23 645 Openbaar vervoer

Nr. 500 BRIEF VAN DE STAATSSECRETARIS VAN ONDERWIJS, CULTUUR EN WETENSCHAP

Aan de Voorzitter van de Tweede Kamer der Staten-Generaal

Den Haag, 20 april 2012

Op 9 maart 2012, tijdens een overleg over het wetsvoorstel Studeren is Investeren, hebben vertegenwoordigers van de studentenorganisaties ISO en LSVb mij gevraagd het mogelijk te maken om de studentenreisvoorziening (ov-kaart) flexibel opneembaar te maken. Volgens de organisaties hebben studenten het meest behoefte aan de reisvoorziening in hun eerste en laatste jaar. Concreet was hun vraag het mogelijk te maken dat studenten tussentijds een jaar hun reisvoorziening kunnen stopzetten om deze daarna weer te activeren. De reisvoorziening zou zo kunnen worden gespaard voor momenten waarop zij hiervan meer gebruik maken.

Ik heb toegezegd de mogelijkheden in kaart te brengen.
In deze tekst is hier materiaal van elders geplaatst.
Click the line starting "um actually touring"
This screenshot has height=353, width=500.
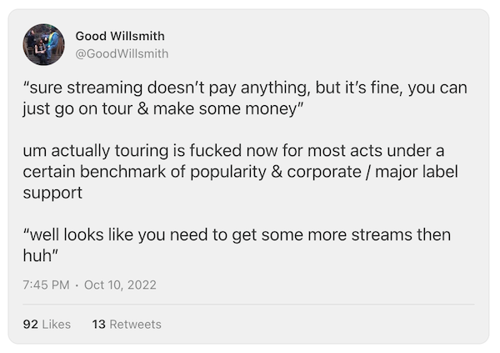(x=234, y=150)
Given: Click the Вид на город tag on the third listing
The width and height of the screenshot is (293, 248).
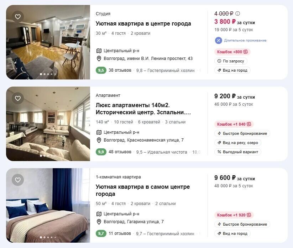Looking at the screenshot, I should tap(232, 233).
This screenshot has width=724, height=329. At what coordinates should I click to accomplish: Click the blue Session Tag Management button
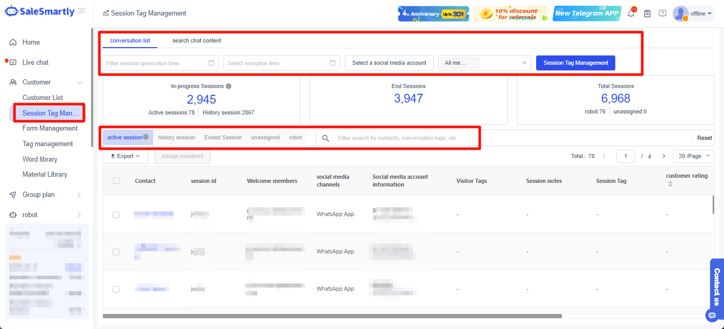[x=575, y=63]
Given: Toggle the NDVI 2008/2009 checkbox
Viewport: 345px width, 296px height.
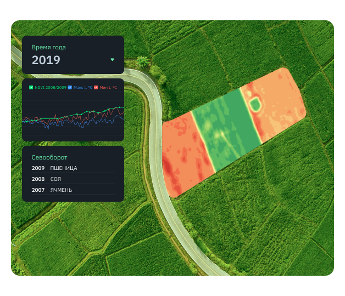Looking at the screenshot, I should click(x=31, y=87).
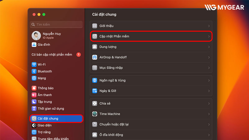Open the Âm thanh sound icon
This screenshot has height=140, width=249.
coord(34,95)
De belangrijkste bevindingen zijn hieronder uiteengezet.

Contractprijs ov-kaart

Een eerste kostenpost zou een stijging zijn van de contractprijs die OCW betaalt aan de vervoersbedrijven. De contractprijs berust op het gemiddeld reisgedrag van alle studenten die over een actief reisproduct beschikken. Wanneer studenten in de gelegenheid worden gesteld om het reisproduct niet te gebruiken in jaren waarin zij weinig reizen en wel in jaren waarin zij veel reizen, zal het totaal aantal gereisde kilometers stijgen en daarmee ook de contractprijs die OCW aan de vervoersbedrijven betaalt.

DUO

De wijziging kan niet eerder worden doorgevoerd dan ná de systeemvernieuwing bij DUO. De systeemvernieuwing wordt naar verwachting in de tweede helft van 2014 afgerond.

De incidentele kosten zouden voor DUO hoog liggen, zowel bij flexibilisering voor nieuwe cohorten als bij integrale invoering voor alle bestaande studenten tegelijk.

Een flexibel opneembare reisvoorziening zou voor DUO ook leiden tot structureel hogere uitvoeringskosten. Deze kosten treden ook op wanneer de systeemvernieuwing is afgerond. De uitvoering zou voor DUO namelijk complexer worden. Communicatie richting studenten moet dan worden uitgebreid, opname- en stopmomenten en het totale (verbruikte) recht van studenten moeten worden bijgehouden, en de klantenservice zal meer vragen ontvangen.

Op basis van bovenstaande overwegingen concludeer ik dat de nadelen in de vorm van hoge incidentele kosten, toenemende uitvoeringscomplexiteit en een stijging van structurele kosten te groot zijn. Ik kan daarom niet ingaan op het verzoek van de studentenorganisaties.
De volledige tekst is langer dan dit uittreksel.